Après cet épisode, durant un certain temps il a fait semblant d’« aller mieux ». Mais il est retombé encore plus gravement dans la dépression, ce qui l’a conduit à une deuxième tentative de suicide. « À ce moment-là je suis persuadé de ne pas être un bon mari, de ne pas être un bon père, et même de ne pas être un bon flic. Donc je suis un bon à rien en fait », se souvient-il. Ce jour-là, il était au volant de sa voiture, s’est saisi de son arme de service et l’a braquée sous son menton.
C’est le regard de son chien qui l’a sauvé. « De voir le chien me regarder avec ses yeux remplis de questions… », cela l’a ramené « à la vie ». « C’est comme si je m’étais réveillé d’un état second, et je me suis dit ‘mais qu’est-ce que je suis en train de faire ?’ », se remémore-t-il.
« J’ai perdu plus de collègues par suicide que sur des interventions difficiles »
En raison du traumatisme dû à son travail, il lui est alors devenu impossible d’aller dans des endroits bondés de monde, tels que des concerts, n’arrivant pas « à maîtriser tous les gens » se trouvant autour de lui. « Je sais que le danger peut venir de partout, et je sais qu’il peut nous surprendre à n’importe quel moment.
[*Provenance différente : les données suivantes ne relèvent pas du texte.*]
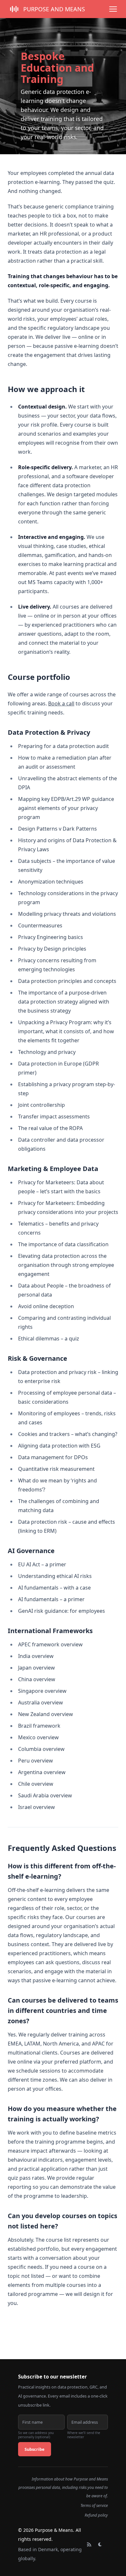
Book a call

Et c’est pour ça que je suis tout le temps sur le qui-vive », détaille-t-il encore, qualifiant cet état d’« hypervigilance ».
Christophe Girard est désormais enquêteur à la brigade des Stups de la police judiciaire et va bien. Mais nombre de ses collègues ont mis fin à leurs jours. « J’ai perdu plus de collègues par suicide que sur des interventions difficiles », lâche-t-il enfin avant de conclure que « dans la police, c’est en moyenne 45 suicides par an ».
Malgré la dure réalité de cette profession, sa fille, âgée de 19 ans, lui a avoué son désir de s’engager dans la police. Même si Christophe espère qu’elle changera d’avis, il l’accompagnera néanmoins du mieux qu’il pourra dans cette voie si tel est son souhait. Aujourd’hui, il ne peut que la prévenir des dangers d’un tel métier, sans pour autant la dissuader.